Adaptación del Evangelio de Lucas (Lc. 1, 26-38)
En aquel tiempo, el ángel Gabriel fue enviado por Dios a una ciudad de Galilea llamada Nazaret, a una mujer desposada con un hombre llamado José, cuyo nombre era María.
El ángel, le dijo: «Alégrate, llena de gracia, el Señor está contigo. No temas, María, porque has encontrado gracia ante Dios. Concebirás en tu vientre y darás a luz un hijo, y le pondrás por nombre Jesús. Será grande y su reino no tendrá fin. También tu pariente Isabel va a tener un hijo en su vejez, y ya está de seis meses, “porque para Dios nada hay imposible”.»
María contestó: «He aquí la esclava del Señor; hágase en mí según tu palabra.»
Y el ángel se retiró.
Si María se asustó, ¿cómo no iba a hacerlo yo? ¡Dios mío! ¡Cuántas veces te busco, en las alegrías y el gozo, y tantas veces aparecen el miedo y la angustia! Es un temor fruto del no ver tu mano poderosa sosteniéndome, de no ver la fe que tienes en mí para que haga lo que generosamente me pides, pues no me lo pides porque Tú me necesites como un instrumento, me lo pides porque quieres que, haciéndolo, sea feliz.

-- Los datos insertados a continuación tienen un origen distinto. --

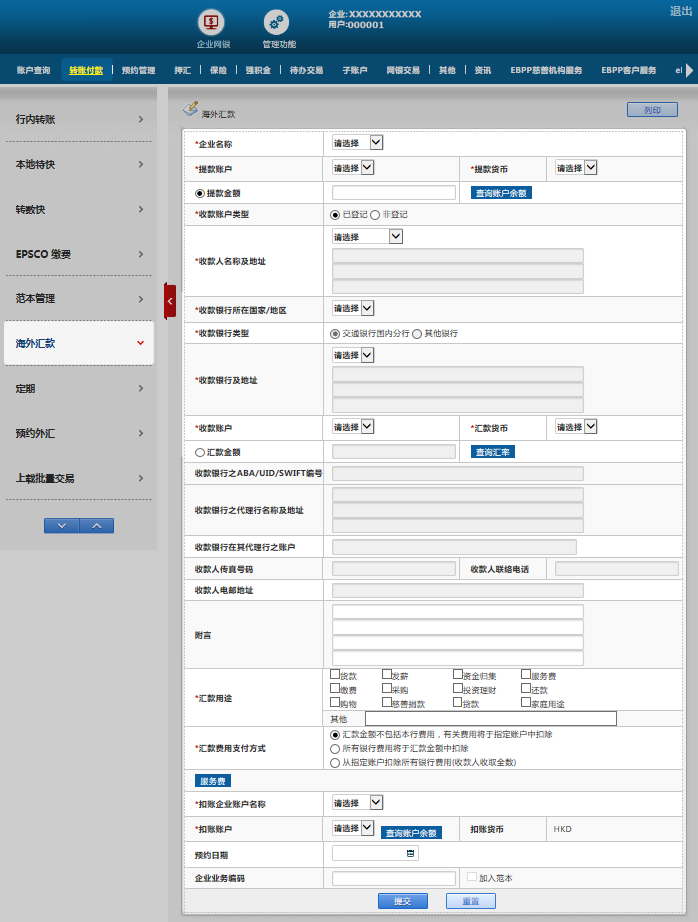The height and width of the screenshot is (922, 698).
Task: Switch to the 网银交易 menu tab
Action: 403,70
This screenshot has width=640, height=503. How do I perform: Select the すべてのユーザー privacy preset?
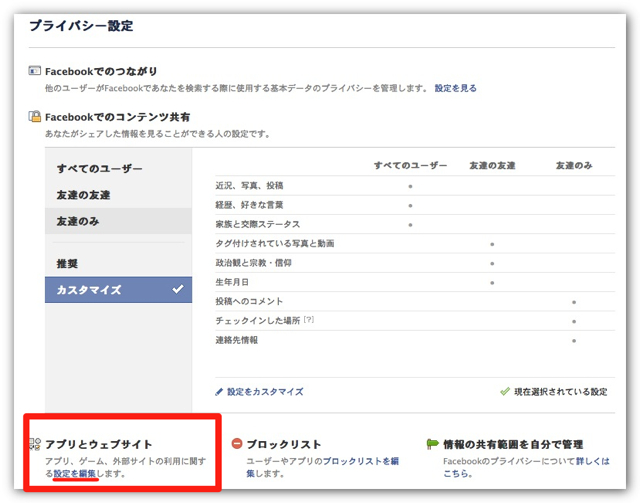pyautogui.click(x=99, y=169)
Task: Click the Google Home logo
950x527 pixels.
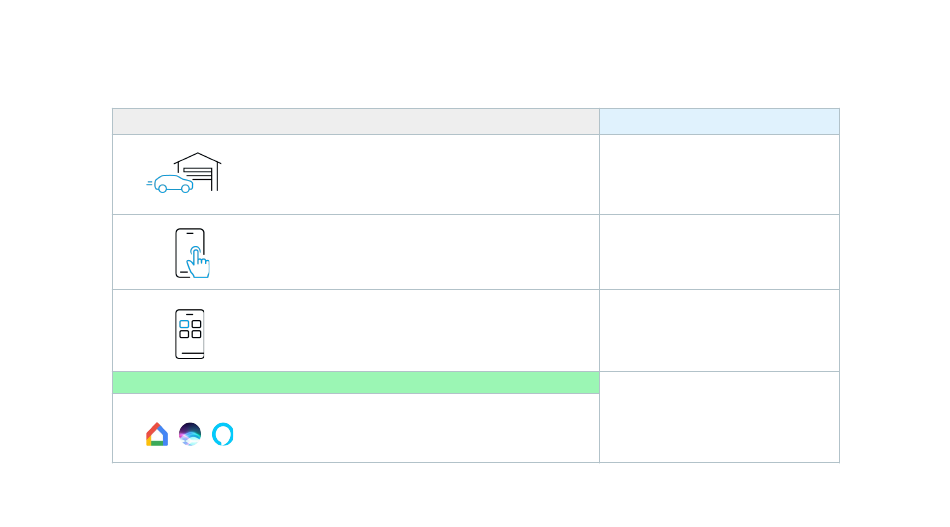Action: click(x=157, y=434)
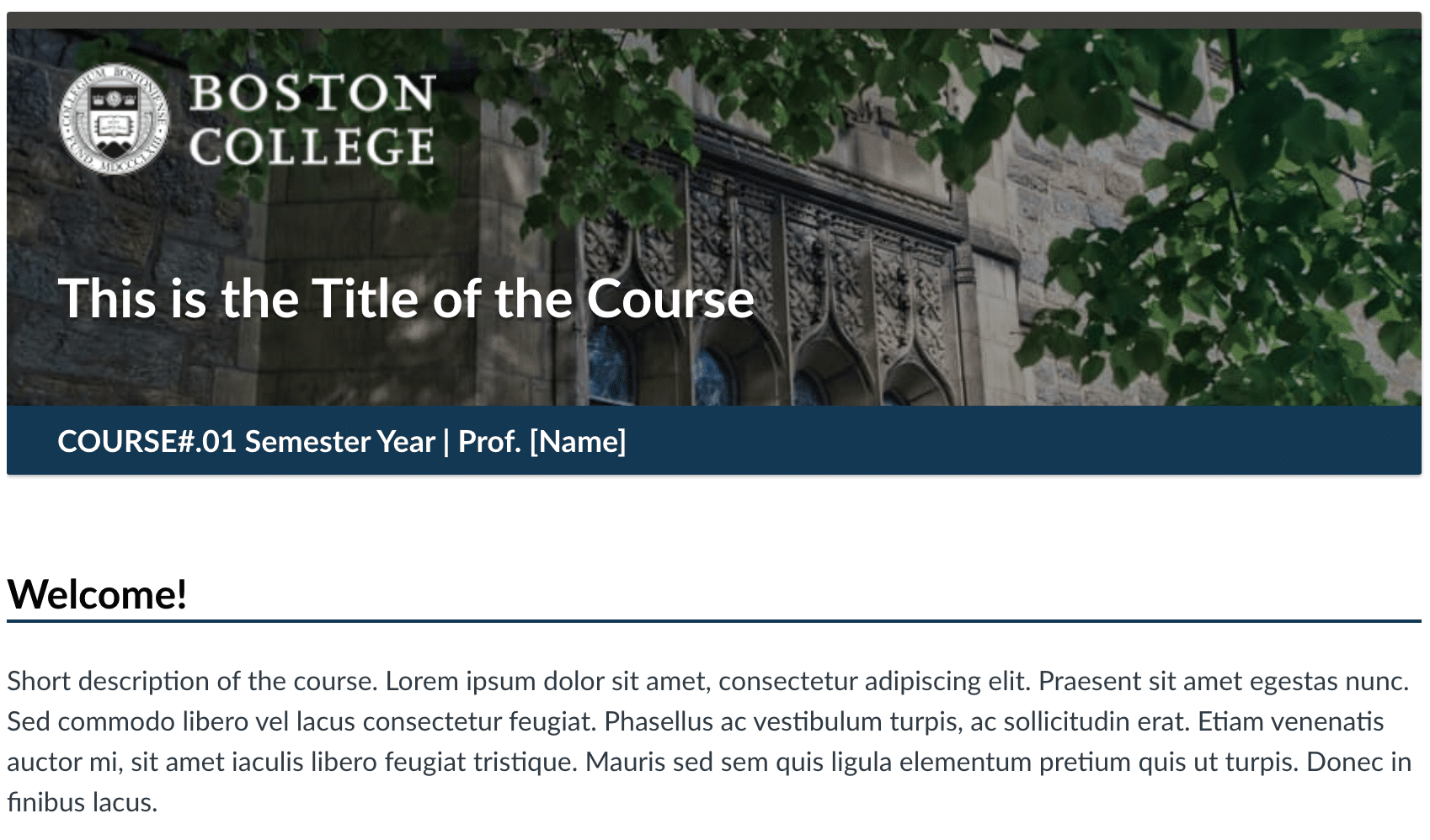Click the COURSE#.01 course number text
This screenshot has height=840, width=1430.
(x=147, y=441)
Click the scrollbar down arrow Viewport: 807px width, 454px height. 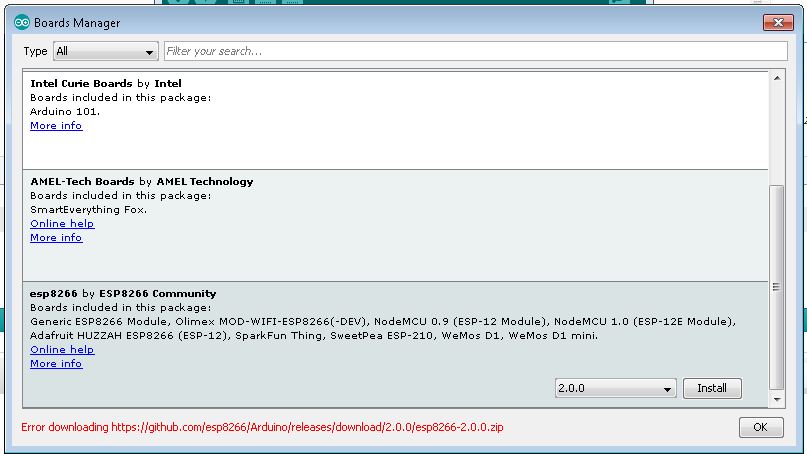tap(778, 400)
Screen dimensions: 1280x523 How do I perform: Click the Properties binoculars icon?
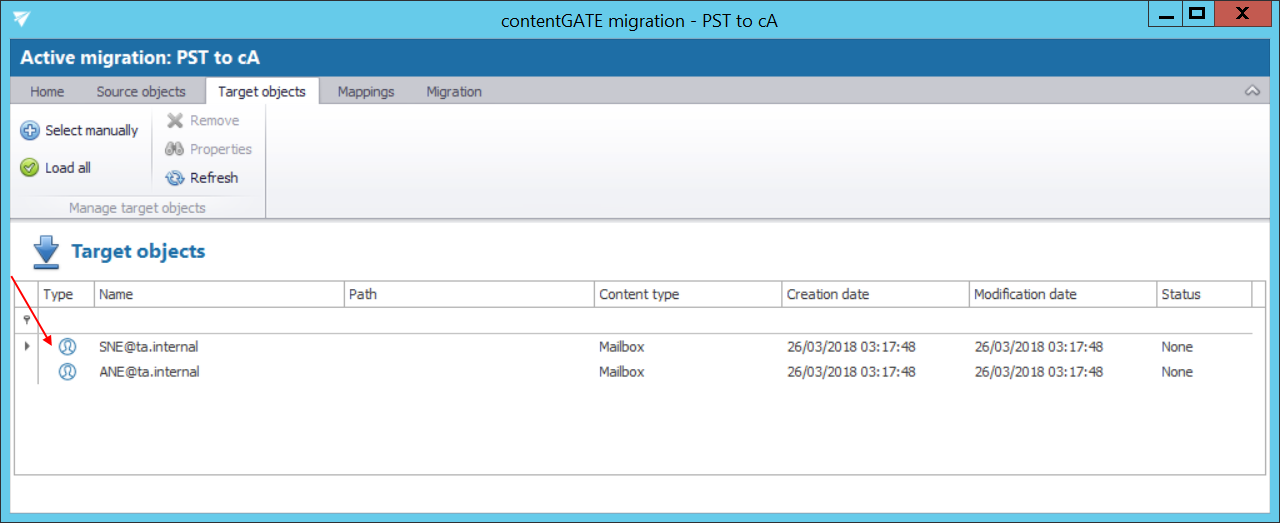coord(175,149)
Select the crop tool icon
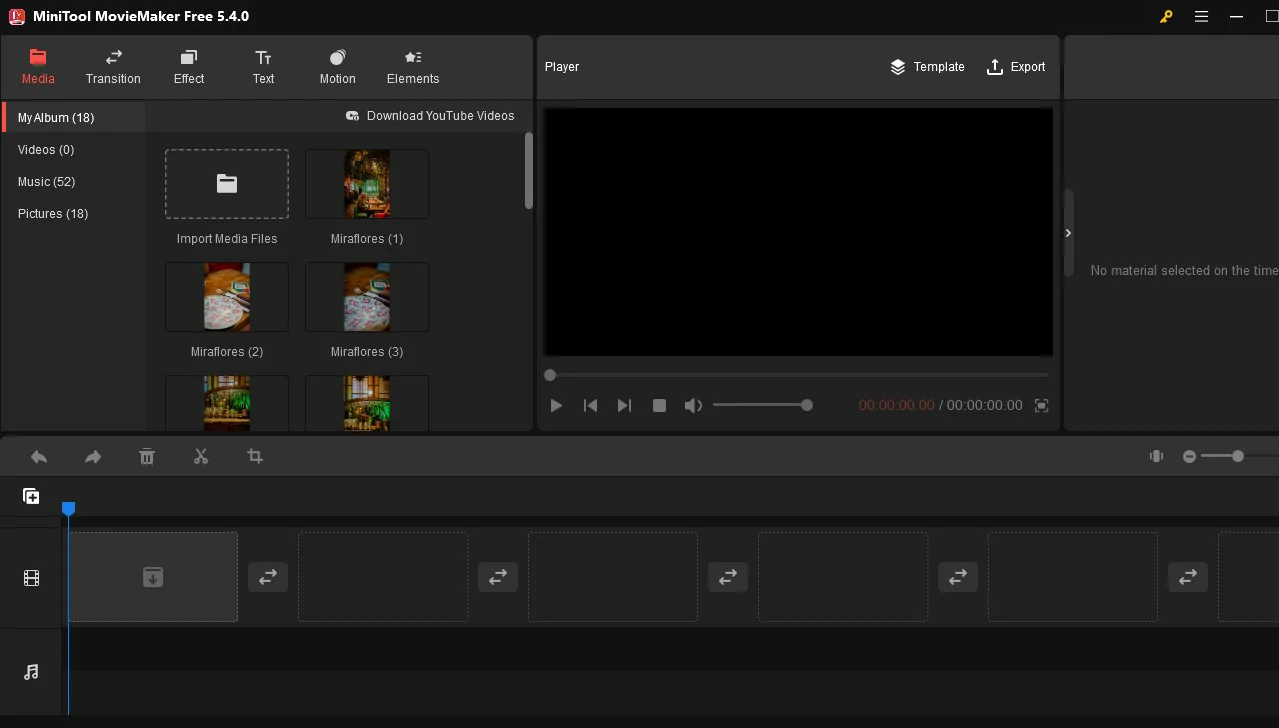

Lo más importante no es el éxito de la empresa que me mandas. San Francisco, al final de su vida, también tuvo que aceptar cierto “fracaso” dentro de su
fraternidad. Señor, sé que el fruto más precioso que buscas en mí soy yo correspondiendo a tu amor y amando a mi prójimo.

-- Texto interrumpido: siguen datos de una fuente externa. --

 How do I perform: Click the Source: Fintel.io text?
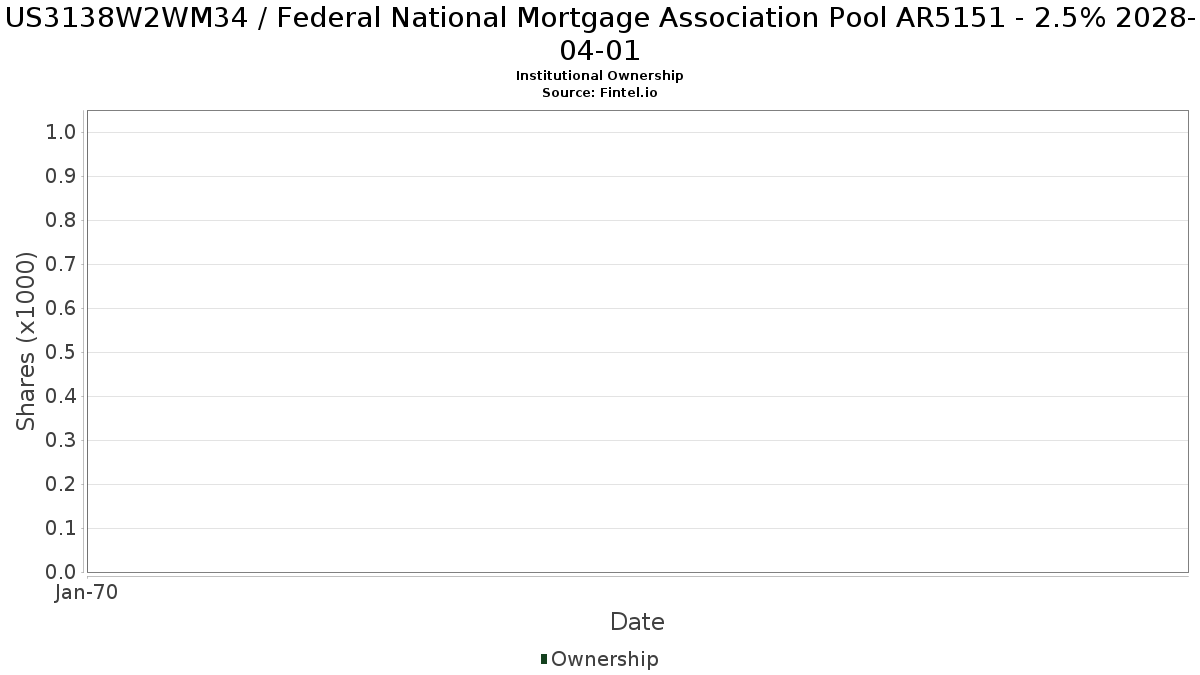(600, 93)
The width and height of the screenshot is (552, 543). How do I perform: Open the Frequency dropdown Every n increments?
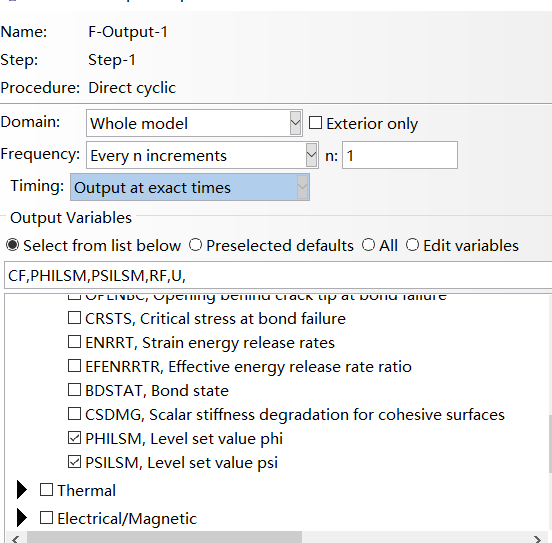202,155
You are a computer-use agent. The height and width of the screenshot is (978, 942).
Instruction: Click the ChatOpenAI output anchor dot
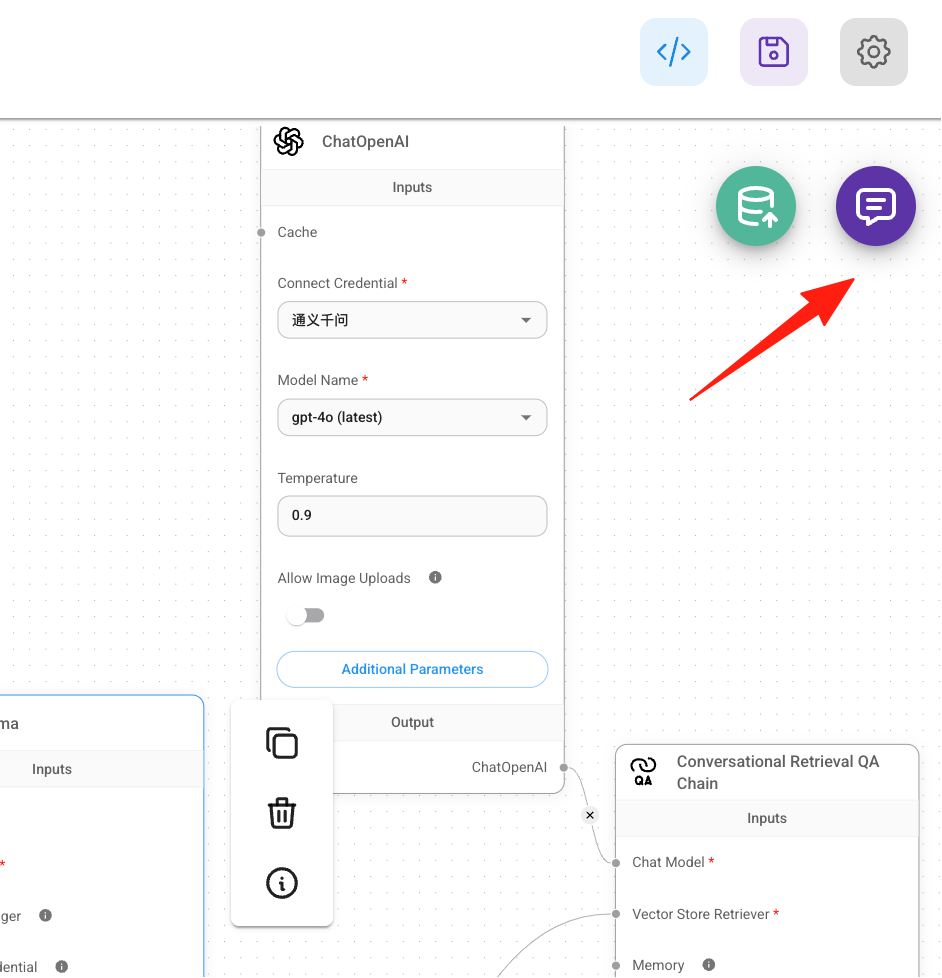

Gracias, Madre, por creer que no hay nada imposible para Dios. Por enseñarnos con tu vida que cuando le hacemos un hueco dentro de nosotros, cuando nos atrevemos a decirle sí, quizás no sea fácil, pero nos acompaña una fuerza que no es nuestra, que nos permite ver más allá y un corazón capaz de amar y agradecer lo asombroso, lo inesperado, lo que parecía imposible.
Amén.
Hoy, voy a realizar algo que me cueste y lo haré desde la confianza en Dios, con humildad para que transforme mis pobrezas en testimonio de su fuerza y su poder.